“You can call out if you’re dead.” — that’s how restaurant owners or managers often describe their sick leave policy, with a wink that says, I’m joking, but not really. I recently spoke to a former server and bartender who told me the only time her boss allowed her to leave work for health reasons was after she vomited on the kitchen floor. This is not only atrocious treatment of an employee, but also a health hazard. As a restaurant patron you have a selfish interest in that employee’s paid sick leave.
Earlier this month, Maryland food service and hospitality trade organizations asked the secretary of labor to end the pandemic-related waiver of requirements showing you’re looking for a job in order to receive employment benefits. Already, half of the country’s states have done so, and President Joe Biden is pushing the Labor Department to help the other half reimpose the requirement as well.

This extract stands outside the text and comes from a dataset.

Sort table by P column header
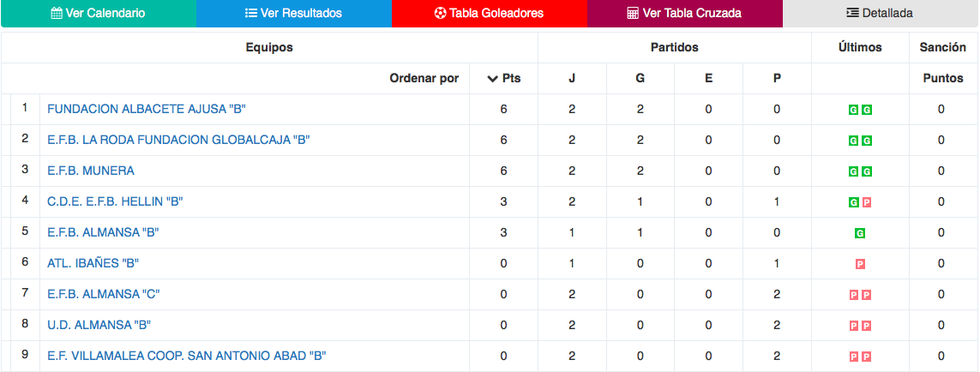Image resolution: width=980 pixels, height=372 pixels. (777, 79)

That tactic will only lead to more no-shows, as people interview for jobs that don’t feel safe just so they can get the rubber stamp for the unemployment office. And what the trade groups are asking for is uncomfortably close to indentured servitude: If people reach the point of starvation, they will be forced to come back to the jobs that discarded them like used tissues at the beginning of the plague.
Many employers have raised wages, and there is no shortage of breathless headlines about incentives and benefits some have added, such as paying applicants just to come to a job interview. Raising industry wages above the poverty line is certainly important. Economists agree that even the much-debated $15 minimum wage would not actually constitute a living wage, but it sure beats the $2.13 that has been the federal tipped minimum wage since 1991.
But even at $15 per hour, restaurant jobs are still largely backbreaking jobs with no future, little to no benefits and lousy hours. It’s no coincidence that fast food has the greatest labor shortage, closely followed by fast casual, which is your Five Guys and Chipotle. Those happen to be the establishments whose clientele is also the least likely to adhere to safety measures, and the most likely to get confrontational about it.
Ah, but “there’s flexibility built within the restaurant industry,” says Kristine Hillmer, head of the Wisconsin Restaurant Association. Flexibility for the employer, sure — the freedom to schedule your employee every single night and every single weekend, or to cut a shift at short notice. In my experience, employees rarely have a say in this.
Employers and even industry lobbyists admit that employees may be hesitant to return to jobs that laid them off, some of them two or three times. They’re trying to assure potential hires that hard lockdowns are a thing of the past.
But I don’t think restaurant workers are primarily worried about new lockdowns. They know that we are slowly getting out of the weeds of this pandemic. For many of them, it’s the fact that employers have, once and for all, shown that they don’t care about their workers. Yes, some small restaurateurs cried as they laid off their staff, but many, especially large chains just treat you as collateral damage. This has always been apparent, in some ways. Foodservice work is rife with injuries both accidental and repetitive, and when they mount and become unbearable, seasoned workers are often discarded without a second thought. But the pandemic has brought a mass realization that no one cares about you as a human being. Restaurant owners’ public comments like, “now we just take what we can get” won’t help the new hires feel appreciated, either.
So, what needs to change?
The pay rate needs to change. But just as importantly, the culture needs to change. Rooting out sexual harassment and physical assault should be the bare minimum for any workplace, but the industry is only just waking up to that idea.
Employers, instead of lobbying against unemployment benefits, lobby for conditions that enable better pay, such as raising the minimum wage for all and adding the gratuity by default. Create jobs and opportunities for the people who have wrecked their knees in service of your business. Employ them as buyers and hosts, teach them accounting, help them with tuition — come up with something. Guarantee your staff every other weekend off, or at least their kids’ birthdays. Help employees and prospective hires get vaccinated; being eligible still does not equal scoring an appointment. Provide good protective equipment for them.
And maybe just once, in a high-stakes situation, take your employees’ side over a customer’s. You’ll be amazed how far that gets you.